Oh fun! Always neat to compare real experiences with the book drama :smiley:

I don’t remember 100% but I do think it was basically an unofficial mass group type deal here. Also these giant LINE groups come up a lot in HS murder shows :joy:

Re: 呼び捨て - I definitely think ウェルテル is written as being uncomfortably comfortable with the students. Someone who has blurred the line of ‘friend’ vs ‘teacher’ - or is trying to! He wants to, the students don’t.
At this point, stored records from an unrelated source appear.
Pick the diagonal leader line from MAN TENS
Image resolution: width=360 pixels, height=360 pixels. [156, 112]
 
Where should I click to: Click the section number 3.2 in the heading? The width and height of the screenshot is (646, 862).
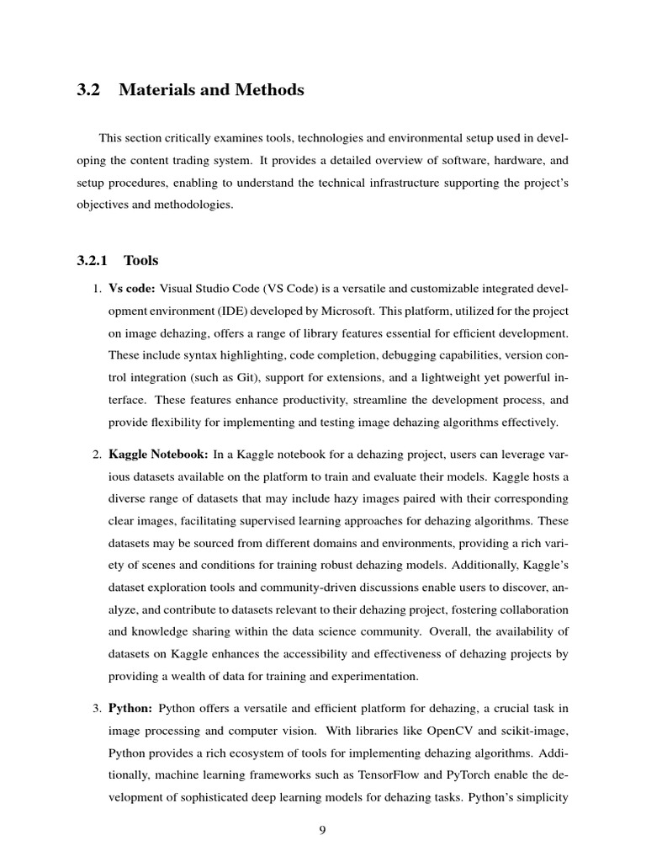(87, 90)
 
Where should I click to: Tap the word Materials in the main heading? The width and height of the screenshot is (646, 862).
(155, 90)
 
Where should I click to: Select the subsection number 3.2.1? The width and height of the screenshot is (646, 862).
(93, 261)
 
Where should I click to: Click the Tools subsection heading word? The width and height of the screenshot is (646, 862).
(140, 261)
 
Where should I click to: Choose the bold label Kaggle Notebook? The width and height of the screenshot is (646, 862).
(158, 455)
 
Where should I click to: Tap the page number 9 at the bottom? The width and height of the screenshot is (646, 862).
(322, 831)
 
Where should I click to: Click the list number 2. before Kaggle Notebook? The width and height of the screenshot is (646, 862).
(97, 455)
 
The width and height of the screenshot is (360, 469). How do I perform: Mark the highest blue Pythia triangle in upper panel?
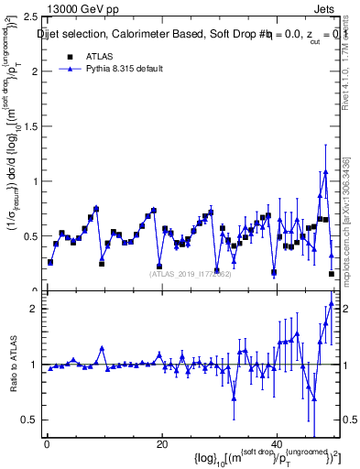coord(325,171)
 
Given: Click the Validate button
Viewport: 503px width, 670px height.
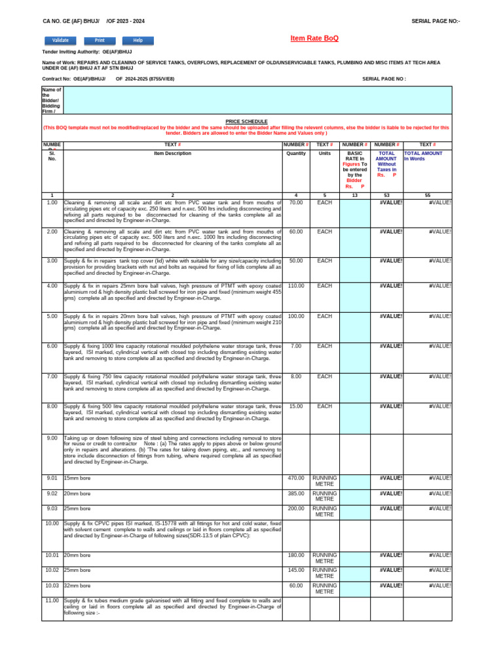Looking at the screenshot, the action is [60, 41].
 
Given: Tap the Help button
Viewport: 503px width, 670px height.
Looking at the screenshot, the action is [138, 41].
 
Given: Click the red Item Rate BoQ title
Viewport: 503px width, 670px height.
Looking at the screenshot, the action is [314, 39].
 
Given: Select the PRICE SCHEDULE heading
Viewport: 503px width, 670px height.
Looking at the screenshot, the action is [246, 122].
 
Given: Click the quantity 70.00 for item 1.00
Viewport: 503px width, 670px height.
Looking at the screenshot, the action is [295, 203].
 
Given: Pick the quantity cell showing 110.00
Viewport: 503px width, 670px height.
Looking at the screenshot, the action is [295, 286].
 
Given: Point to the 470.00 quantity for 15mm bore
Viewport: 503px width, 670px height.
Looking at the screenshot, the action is [295, 478].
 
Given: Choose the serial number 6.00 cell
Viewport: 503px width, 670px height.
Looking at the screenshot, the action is [52, 346].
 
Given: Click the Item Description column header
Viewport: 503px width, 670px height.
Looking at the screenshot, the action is [173, 154].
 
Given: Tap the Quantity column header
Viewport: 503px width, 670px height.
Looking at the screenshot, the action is [296, 154].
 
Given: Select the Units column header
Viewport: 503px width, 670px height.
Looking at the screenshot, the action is [324, 154].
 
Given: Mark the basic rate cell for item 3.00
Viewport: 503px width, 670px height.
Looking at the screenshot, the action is [354, 268].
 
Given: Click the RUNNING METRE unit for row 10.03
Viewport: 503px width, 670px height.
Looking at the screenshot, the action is [324, 588].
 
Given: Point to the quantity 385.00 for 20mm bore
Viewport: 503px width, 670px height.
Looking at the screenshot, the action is [295, 493].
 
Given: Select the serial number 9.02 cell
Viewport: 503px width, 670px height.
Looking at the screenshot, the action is [52, 493].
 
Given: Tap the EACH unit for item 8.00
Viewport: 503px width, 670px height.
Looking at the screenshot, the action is [324, 406].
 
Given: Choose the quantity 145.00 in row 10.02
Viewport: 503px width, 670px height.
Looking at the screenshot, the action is [295, 570].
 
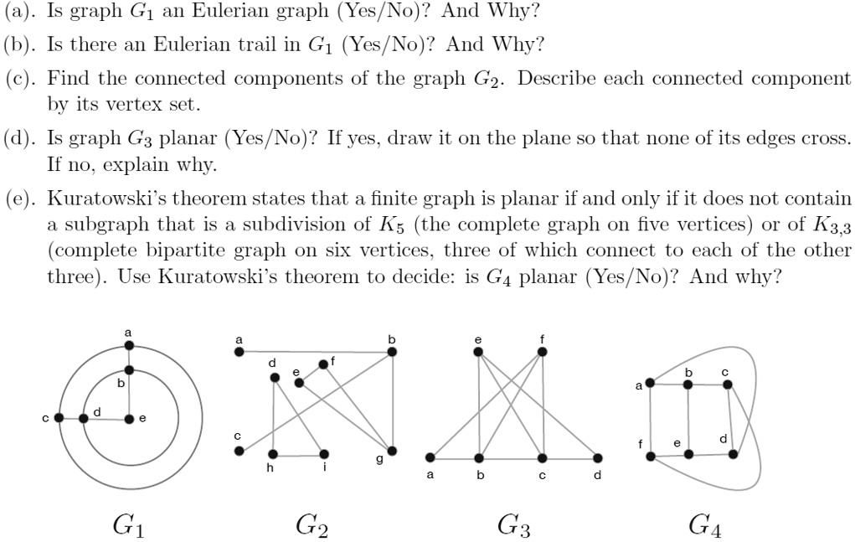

I had a teacher like that in HS and while they probably thought they were ‘cool’ but overall the students (including myself) just felt it was lame. ‘We know you have authority over us, don’t pretend to be our equal’ - that kind of feeling.

This book was published in 2008 so it wouldn’t shock me if some cultural things re: high school have changed, although I’m not sure by how much.

4 Likes

That’s a good point, I did hear the way teachers call boy/girls has changed over the years but I’m sure there are a lot of other cultural changes since the book has come out that I’m not familiar with.